[Dataset records]
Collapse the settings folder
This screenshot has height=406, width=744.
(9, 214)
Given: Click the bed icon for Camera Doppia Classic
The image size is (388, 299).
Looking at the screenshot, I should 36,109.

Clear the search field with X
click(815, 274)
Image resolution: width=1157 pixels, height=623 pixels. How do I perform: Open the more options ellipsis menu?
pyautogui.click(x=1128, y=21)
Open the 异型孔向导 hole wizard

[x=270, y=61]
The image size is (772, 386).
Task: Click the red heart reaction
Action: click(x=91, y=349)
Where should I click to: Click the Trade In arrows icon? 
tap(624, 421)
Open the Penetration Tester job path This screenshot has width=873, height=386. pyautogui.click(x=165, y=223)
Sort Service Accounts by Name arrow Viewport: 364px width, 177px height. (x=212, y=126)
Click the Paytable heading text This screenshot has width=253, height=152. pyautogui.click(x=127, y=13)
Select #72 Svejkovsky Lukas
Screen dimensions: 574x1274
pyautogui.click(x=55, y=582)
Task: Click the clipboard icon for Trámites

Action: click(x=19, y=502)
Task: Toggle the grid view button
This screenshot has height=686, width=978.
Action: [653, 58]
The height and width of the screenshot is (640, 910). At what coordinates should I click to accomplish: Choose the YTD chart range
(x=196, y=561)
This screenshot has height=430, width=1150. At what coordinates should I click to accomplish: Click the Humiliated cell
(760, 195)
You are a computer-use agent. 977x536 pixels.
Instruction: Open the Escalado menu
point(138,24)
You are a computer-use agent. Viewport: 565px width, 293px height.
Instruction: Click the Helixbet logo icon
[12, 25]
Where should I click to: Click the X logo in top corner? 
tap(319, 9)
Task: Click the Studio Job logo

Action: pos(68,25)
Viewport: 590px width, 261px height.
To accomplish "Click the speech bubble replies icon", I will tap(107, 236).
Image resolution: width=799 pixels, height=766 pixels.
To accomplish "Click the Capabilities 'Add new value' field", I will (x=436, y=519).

## [WHAT TO WORK ON]
What must be transcribed is the run of lines from the one containing "Where should I click to: Click the X" to the last line of the data above, inclusive, and only that.

## [TASK RESPONSE]
Where should I click to: Click the X logo in top corner? 
tap(319, 9)
Task: Click the Studio Job logo

Action: pos(68,25)
Viewport: 590px width, 261px height.
To accomplish "Click the speech bubble replies icon", I will tap(107, 236).
Image resolution: width=799 pixels, height=766 pixels.
To accomplish "Click the Capabilities 'Add new value' field", I will (x=436, y=519).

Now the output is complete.